Before starting recovery:

You should always make disk or partition image before attempting to recover any files from broken filesystem. When you have image file you can always rollback if something goes wrong with recovery process and situation gets worse.

Noticeable benefits

  • You could replicate your backup and run through different recovery methods at same time, effectively saving time spent at overall recovery process.
  • You could restart whole recovery process from beginning if something goes terribly wrong with recovery [recovery tools fail, further data corruption, head crash etc. renders original source inoperable, ...]
  • In given situation, it just is very bad idea to work directly on device where your most valuable data resides.

Preparing for recovery:

There are several ways and utilities that could help with image creation, one example is using linux utility called dd. This utility can copy every bit from HDD to file.

However, doing disk images this way might eat a lot of disk space, 2000GB file for 2000GB disk because dd does not look at filesystem or data stored to harddisk but instead just tries to copy every bit it can see.

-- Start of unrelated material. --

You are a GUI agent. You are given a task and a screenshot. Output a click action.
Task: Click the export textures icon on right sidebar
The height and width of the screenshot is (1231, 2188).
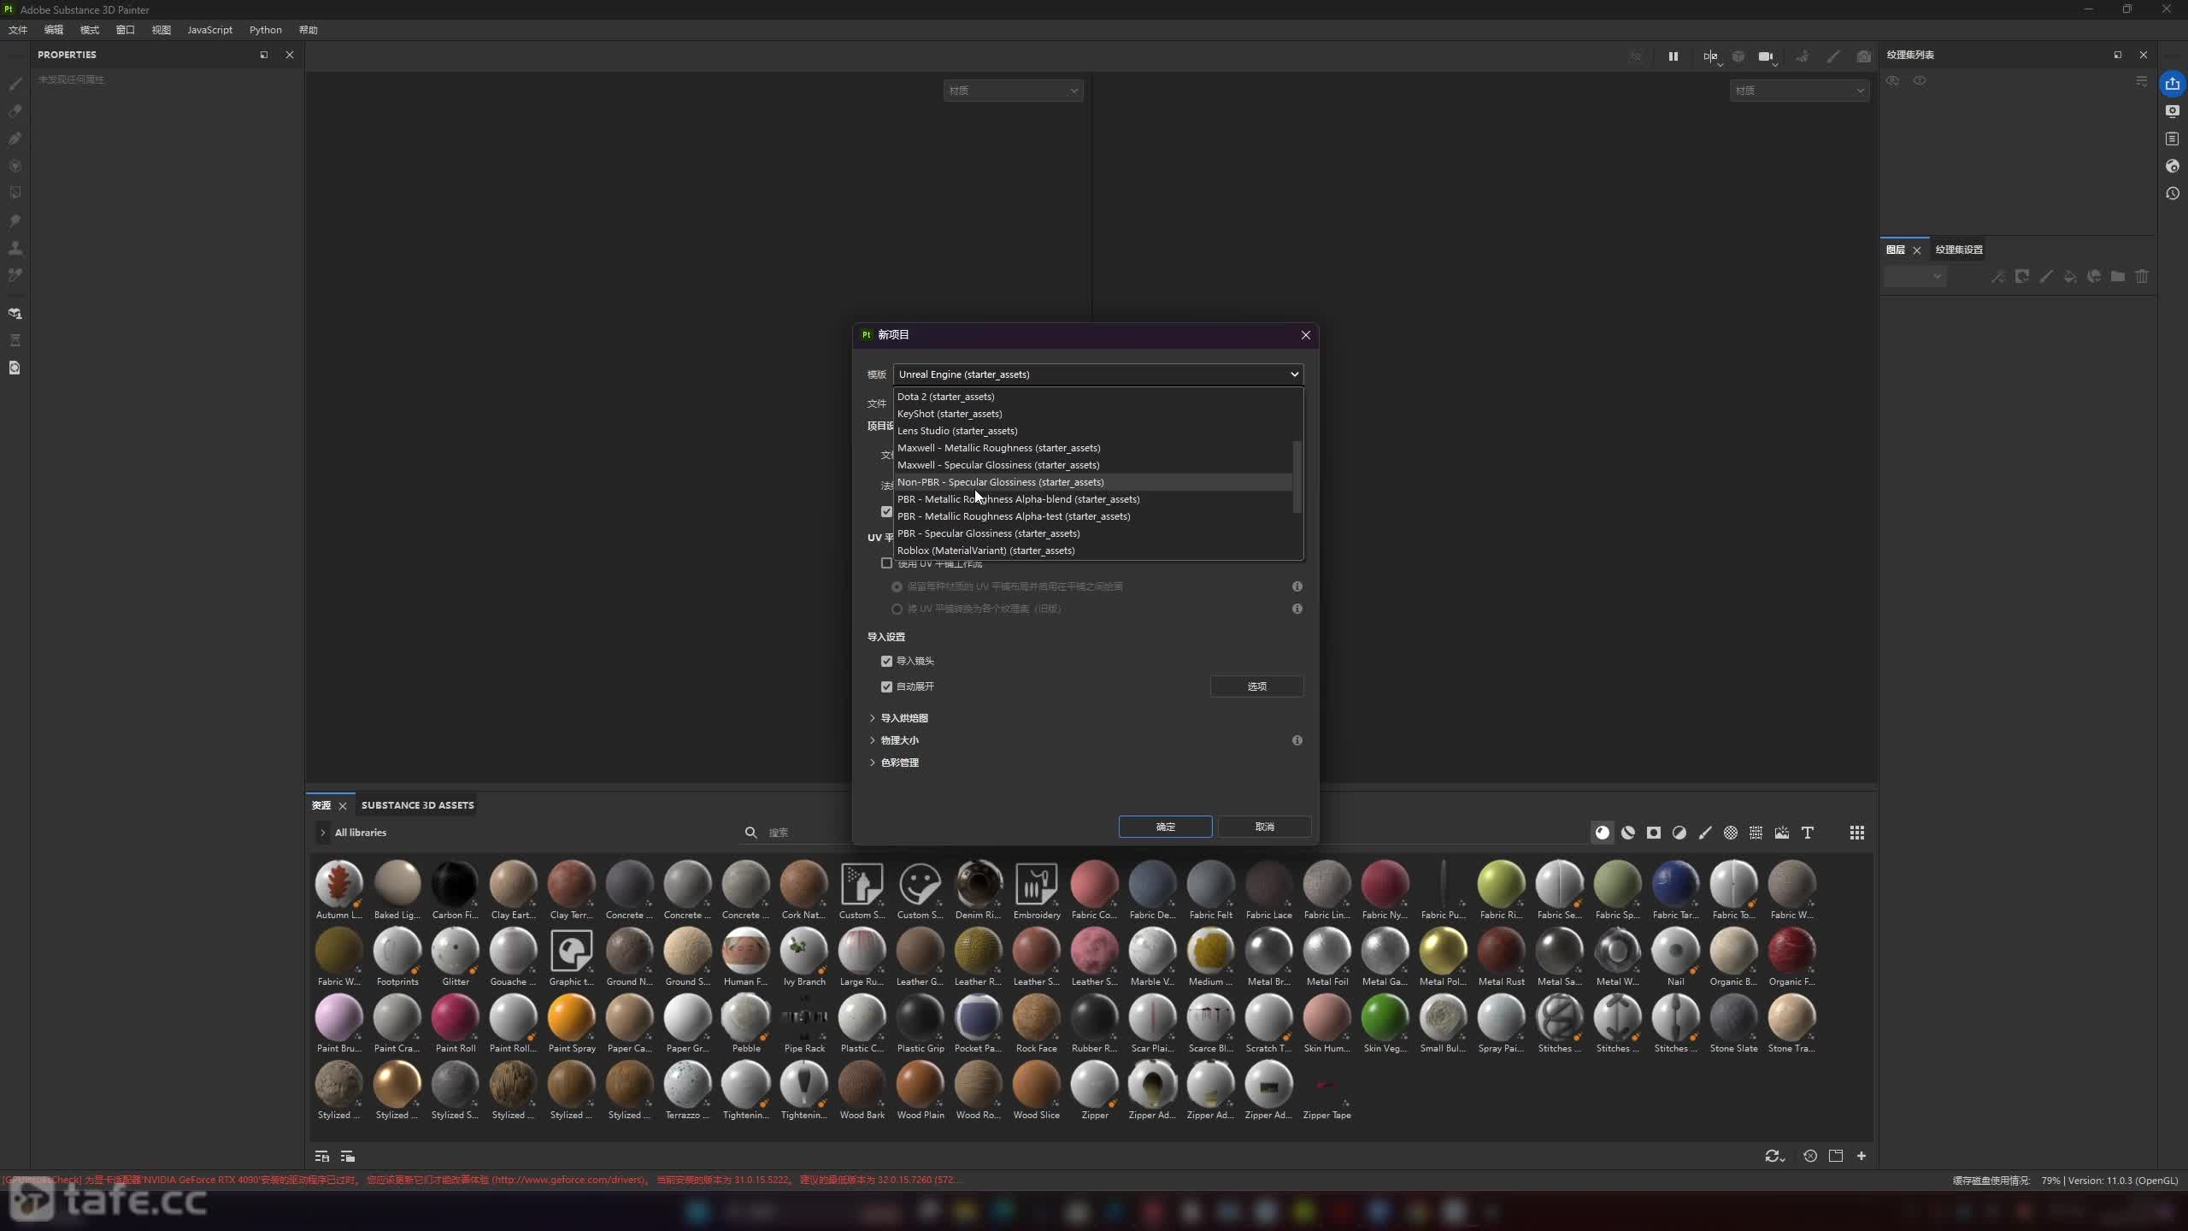pyautogui.click(x=2172, y=84)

Using compression is must (at least for bigger disks), even if using fastest compression method it still eliminates most zeros[RLE] from file. This example copies disk /dev/sda to /mount/backups/disk1.img.bz2.

# Disk image + compression with bzip2:
dd if=/dev/sda of=/dev/stdout bs=1M | bzip2 > /mount/backups/disk1.img.bz2
# Or compression with gzip:
dd if=/dev/sda of=/dev/stdout bs=1M | gzip > /mount/backups/disk1.img.gz

If you are taking image from defective source then use ddrescue instead of dd (ddrescue is similar utility but it can retry/skip sectors in case errors).

How to recover files:

Good file recovery utilities for EXT file systems are extundelete and ext3grep.

debugfs could help but requires some undestanding of underlying filesystem, you can try if it can read your filesystem. See cat and dump provided by debugfs to view and copy files.
See http://carlo17.home.xs4all.nl/howto/undelete_ext3.html
and http://www.cyberciti.biz/tips/surviving-a-linux-filesystem-failures.html

testdisk is another utility used to find and repair partition tables from disk.

fsck -t ext3 -f -y is also worth to try but remember that this is will write directly to source so make sure that you have backup.

photorec if all above fails try this. Photorec will try to find files by headers so it can only recover known types listed here but it probably can recover at least something because it does not need to know anything about filesystem but instead it works directly on raw data. However if files is non-contiguous it is possible that some files are not fully recovered. Another utilities with likewise functinality is Foremost and Magicr Rescue.

Few notes:

Remember that some recovery / checking utilities can also make situation worser by corrupting data, this is why you really should first create full disk backup before proceeding with recovery.

Disk image compression could be effectively done with LZ4 or DEFLATE as both have good RLE support, and of course any lossless algorithms will do (more or less effectively).

There is also a lot of other recovery utilities all over Google.